Tasks
• A. Reproduce a section of the passage on the Linguistic Atlas Project, beginning at the words "One of the motivating" and stopping after the words "humanities computing projects.".
• B. In the passage on the Linguistic Atlas Project, why does the writer say the project cannot be finished in either sense of the word? Answer in one to three sentences.

One of the motivating questions for this cluster of essays is “What does it mean to
finish something?” As it happens, the word “finish” can mean two
things that have quite different implications for large-scale humanities computing projects.
On one hand, according to the
OED,
“finish” can mean “To bring to completion; to make or perform completely; to
complete.” On the other hand, the word can also mean “To perfect finally or in detail; to put
the final and completing touches to (a thing).” In my own work of this kind, the American
Linguistic Atlas project (
http://www.lap.uga.edu), we do neither of these
things. We cannot come to an end of the work because we are witnesses and archivists of how
Americans talk, and they keep talking differently across time and space. Neither do I think
that our humanities-computing representation of our research is capable of being finally
perfected, of achieving some perfect state, because technology keeps changing and the demands
placed upon our research keep changing. If we view the entirety of the Linguistic Atlas
Project as a “large-scale humanities computing project,” the word
“finish” is just not part of the deal. And we are not alone. While the
creation of, say, a variorum edition may seem like a project that can be finished in both
senses, actually we need to make new editions all the time, since our idea of how to make the
best edition changes as trends in scholarship change, especially now in the digital age when
new technical possibilities keep emerging.
However, it is quite reasonable to ask, as our granting agencies must ask, “What do you want
money for this time?” or “Did you accomplish what we gave you money to do?” From this
viewpoint, the Atlas Project, as an example to stand in for any large scale project, consists
of a series of particular tasks or experiments, each one of which is capable of being
“finished” in both senses of the word. It is these separate tasks that are
fundable, and for which we can claim to have done what we said we would do. In this paper, I
would like to discuss the sequence of tasks that make up the larger Atlas Project in order to
show the special character of work done deliberately as part of a sequence for a large-scale
project, as opposed to work proposed as a singular task. The contextualization of the separate
tasks leads to special cases of what it means to “finish” the work in either
sense. The point of what follows is not the Atlas Project itself, but instead the way that
individual tasks respond to the technical and academic situation at the time. Our own
technical work on the Atlas has responded to the microcomputer revolution, to the emergence of
the Web, and to the development of text-encoding and computer multimedia. Our work has helped
to drive changes in the academic study of language variation, from traditional dialect maps to
use of rapid visualization methods and statistical processing for both text and audio data.
The scope of these changes show how our work and thinking over the years have had to change
and must continue to change, just as they must for other large-scale projects like major
editions and dictionaries, so that we can avoid the charge of being the snake that eats its
own tail.

Data excerpts
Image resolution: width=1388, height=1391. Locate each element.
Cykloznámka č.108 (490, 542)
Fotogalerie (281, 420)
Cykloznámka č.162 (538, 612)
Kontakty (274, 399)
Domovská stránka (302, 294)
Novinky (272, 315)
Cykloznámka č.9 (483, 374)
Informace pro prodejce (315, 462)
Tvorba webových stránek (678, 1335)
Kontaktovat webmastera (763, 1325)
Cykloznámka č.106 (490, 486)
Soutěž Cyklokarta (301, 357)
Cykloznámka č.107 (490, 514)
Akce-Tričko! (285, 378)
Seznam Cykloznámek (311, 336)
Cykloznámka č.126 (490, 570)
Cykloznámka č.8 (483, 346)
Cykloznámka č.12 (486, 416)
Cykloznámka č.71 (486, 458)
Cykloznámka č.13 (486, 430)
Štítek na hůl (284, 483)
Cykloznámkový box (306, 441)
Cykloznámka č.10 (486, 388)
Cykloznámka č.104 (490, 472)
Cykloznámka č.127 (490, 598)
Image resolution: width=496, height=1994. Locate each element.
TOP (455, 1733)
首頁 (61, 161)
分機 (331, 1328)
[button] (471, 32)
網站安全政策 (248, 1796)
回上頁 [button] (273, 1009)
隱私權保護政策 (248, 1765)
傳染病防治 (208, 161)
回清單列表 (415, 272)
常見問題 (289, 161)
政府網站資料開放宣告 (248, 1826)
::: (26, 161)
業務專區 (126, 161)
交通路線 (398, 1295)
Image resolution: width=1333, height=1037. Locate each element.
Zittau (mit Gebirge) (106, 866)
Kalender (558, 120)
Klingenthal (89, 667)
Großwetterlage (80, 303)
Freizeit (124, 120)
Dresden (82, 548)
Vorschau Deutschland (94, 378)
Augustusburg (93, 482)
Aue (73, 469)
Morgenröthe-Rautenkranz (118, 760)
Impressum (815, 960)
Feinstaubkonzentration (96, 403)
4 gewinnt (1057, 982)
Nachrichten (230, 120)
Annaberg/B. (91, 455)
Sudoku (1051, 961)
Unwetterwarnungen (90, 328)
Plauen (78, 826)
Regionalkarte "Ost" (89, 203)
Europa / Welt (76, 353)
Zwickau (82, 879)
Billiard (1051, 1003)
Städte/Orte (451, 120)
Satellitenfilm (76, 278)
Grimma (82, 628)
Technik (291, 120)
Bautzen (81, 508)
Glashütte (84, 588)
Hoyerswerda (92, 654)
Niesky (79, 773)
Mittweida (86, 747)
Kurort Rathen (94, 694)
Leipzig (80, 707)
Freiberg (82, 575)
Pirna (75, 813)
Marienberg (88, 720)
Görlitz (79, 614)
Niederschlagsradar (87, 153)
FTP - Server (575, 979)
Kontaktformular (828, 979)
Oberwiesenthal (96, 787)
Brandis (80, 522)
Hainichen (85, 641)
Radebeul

Written answers
• A.
One of the motivating questions for this cluster of essays is “What does it mean to
finish something?” As it happens, the word “finish” can mean two
things that have quite different implications for large-scale humanities computing projects.

• B. The work cannot be brought to an end because the project's staff are witnesses and archivists of how Americans talk, and Americans keep talking differently across time and space. Its humanities-computing representation cannot be finally perfected because technology keeps changing and the demands placed on the research keep changing.